Some of the things Mississippi did to ensure the implementation was as painless as possible was to offer free IDs and birth certificates to those who needed them and arrange for free transportation to the free ID manufacturing locations for those who need it.
The Secretary of State’s office had also deployed pollsters during the 2011 governor’s election with orders to poll voters in a way that would reflect the 2010 federal census and ask if they had an ID.
“They interviewed 6,000 citizens,” Hosemann said. “Of those, 0.8 percent voting in the governor’s race did not have an ID. That kind of took the wind out of the Justice Department’s sails.”
But because the issue was a contentious one, Hosemann said his office made an effort to meet with leaders from religious communities and sent out letters to churches, asking them to help inform the public about the law.
“We felt like our faith-based community was our caretaker communities, and they would know those people who needed an ID to vote,” he said.
After the effort, Hosemann said he is not hearing as much hostility to voter ID as he did before.
Still, Hosemann said there is no guarantee the Justice Department will not sue the state tomorrow.
“Most critical to me is we as a group of citizens made a decision to amend our (state) Constitution, and we have made an effort to be fair as we move forward,” he said.
Acceptable forms of ID for voting include:
• Driver’s license.
• Photo ID issued by a branch, department or agency of the State of Mississippi.
• U.S. Passport.
• Employee ID issued by the U.S. Government, State of Mississippi or local government entity.
• Firearms permit.
• Tribal photo ID card.
• U.S. military photo ID card.
• Student photo ID card issued by an accredited Mississippi university, college or community college.
• Any other form of photo ID issued by a branch, department or agency of the U.S. government or any other state government, such as a driver’s license from another state. Out-of-state driver’s licenses and expired license no older than 10 years are acceptable.
Those who need a voter ID can get one at the circuit clerk’s office by presenting:
• Any expired but valid document issued by the U.S. government or any U.S. state that shows the voter’s name and photograph.

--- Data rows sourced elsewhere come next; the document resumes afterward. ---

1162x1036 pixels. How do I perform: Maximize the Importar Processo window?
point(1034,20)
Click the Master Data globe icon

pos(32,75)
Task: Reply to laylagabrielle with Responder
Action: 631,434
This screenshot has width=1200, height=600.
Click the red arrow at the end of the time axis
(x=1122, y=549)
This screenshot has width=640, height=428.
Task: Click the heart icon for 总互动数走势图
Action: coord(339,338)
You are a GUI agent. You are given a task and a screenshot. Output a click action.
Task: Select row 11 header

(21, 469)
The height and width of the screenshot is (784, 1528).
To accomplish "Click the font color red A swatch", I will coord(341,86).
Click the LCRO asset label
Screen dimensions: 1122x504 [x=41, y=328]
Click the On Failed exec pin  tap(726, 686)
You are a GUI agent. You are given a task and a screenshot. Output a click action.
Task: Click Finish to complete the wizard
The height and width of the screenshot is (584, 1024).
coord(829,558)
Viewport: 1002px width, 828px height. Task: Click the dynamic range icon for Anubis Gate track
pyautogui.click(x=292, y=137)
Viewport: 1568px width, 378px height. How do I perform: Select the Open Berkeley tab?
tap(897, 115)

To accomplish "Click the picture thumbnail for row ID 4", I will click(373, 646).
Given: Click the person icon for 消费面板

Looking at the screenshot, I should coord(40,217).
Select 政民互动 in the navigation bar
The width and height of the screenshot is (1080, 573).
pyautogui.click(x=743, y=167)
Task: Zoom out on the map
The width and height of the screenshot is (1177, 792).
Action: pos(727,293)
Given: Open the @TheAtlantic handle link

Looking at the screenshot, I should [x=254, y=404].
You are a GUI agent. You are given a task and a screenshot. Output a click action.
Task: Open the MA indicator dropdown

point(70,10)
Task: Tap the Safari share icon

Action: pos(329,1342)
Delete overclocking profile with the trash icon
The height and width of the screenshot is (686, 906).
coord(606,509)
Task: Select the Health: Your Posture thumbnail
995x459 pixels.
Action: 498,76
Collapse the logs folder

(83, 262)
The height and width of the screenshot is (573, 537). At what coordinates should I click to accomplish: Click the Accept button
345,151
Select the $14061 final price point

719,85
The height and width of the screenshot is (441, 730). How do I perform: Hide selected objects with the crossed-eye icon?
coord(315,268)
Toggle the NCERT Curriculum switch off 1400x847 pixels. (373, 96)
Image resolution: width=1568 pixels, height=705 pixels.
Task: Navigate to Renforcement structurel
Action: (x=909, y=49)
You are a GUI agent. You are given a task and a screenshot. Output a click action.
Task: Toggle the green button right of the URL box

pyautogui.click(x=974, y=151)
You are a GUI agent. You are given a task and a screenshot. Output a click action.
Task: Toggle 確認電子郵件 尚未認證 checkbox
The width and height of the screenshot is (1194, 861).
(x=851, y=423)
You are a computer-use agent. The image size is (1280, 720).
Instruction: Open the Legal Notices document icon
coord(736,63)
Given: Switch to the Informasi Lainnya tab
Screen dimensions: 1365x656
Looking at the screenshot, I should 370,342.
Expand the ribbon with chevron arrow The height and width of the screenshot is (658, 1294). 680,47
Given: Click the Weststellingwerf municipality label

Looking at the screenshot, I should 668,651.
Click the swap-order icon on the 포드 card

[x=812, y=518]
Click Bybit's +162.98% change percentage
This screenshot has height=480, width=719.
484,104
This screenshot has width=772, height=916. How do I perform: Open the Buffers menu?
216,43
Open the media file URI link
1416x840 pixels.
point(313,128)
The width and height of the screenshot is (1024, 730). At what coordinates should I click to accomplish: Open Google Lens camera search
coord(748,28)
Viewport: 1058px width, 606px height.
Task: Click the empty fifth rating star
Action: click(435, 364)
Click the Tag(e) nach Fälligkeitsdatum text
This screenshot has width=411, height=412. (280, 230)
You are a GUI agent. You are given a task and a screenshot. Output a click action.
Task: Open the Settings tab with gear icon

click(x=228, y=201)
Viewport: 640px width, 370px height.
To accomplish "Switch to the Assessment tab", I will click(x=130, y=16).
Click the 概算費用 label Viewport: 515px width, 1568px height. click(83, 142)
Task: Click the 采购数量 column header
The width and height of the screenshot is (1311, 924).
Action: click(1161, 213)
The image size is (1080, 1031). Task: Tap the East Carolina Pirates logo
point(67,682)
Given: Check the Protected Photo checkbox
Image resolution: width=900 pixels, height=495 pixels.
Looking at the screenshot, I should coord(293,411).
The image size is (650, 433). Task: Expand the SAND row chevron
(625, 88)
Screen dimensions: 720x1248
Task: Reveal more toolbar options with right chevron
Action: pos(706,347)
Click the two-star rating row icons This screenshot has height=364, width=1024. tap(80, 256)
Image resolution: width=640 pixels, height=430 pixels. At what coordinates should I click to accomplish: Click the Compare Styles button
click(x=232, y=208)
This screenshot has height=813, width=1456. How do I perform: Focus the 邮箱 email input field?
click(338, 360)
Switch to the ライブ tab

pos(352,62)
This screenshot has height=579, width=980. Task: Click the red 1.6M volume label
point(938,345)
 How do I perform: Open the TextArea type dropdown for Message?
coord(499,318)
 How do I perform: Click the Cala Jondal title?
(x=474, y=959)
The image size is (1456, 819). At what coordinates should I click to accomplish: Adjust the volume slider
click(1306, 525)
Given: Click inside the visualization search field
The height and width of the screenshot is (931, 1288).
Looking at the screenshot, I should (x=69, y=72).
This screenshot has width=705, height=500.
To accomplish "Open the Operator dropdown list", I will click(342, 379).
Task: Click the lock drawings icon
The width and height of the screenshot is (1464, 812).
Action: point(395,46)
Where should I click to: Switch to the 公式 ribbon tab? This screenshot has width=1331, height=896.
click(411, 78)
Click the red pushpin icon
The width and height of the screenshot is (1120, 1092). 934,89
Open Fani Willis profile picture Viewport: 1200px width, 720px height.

• A birth certificate or other document with the voter’s full name, date and place of birth.
• A Social Security, Medicare or Medicaid card.
• A Mississippi voter registration card.
• A government check, utility bill, bank statement or utility bill issued within the preceding six months.
• IRS form W-2, wages and tax statements issued within the current calendar year.
Elections on the June 3 ballot in Adams County include the Democratic and Republican U.S. Senate primaries.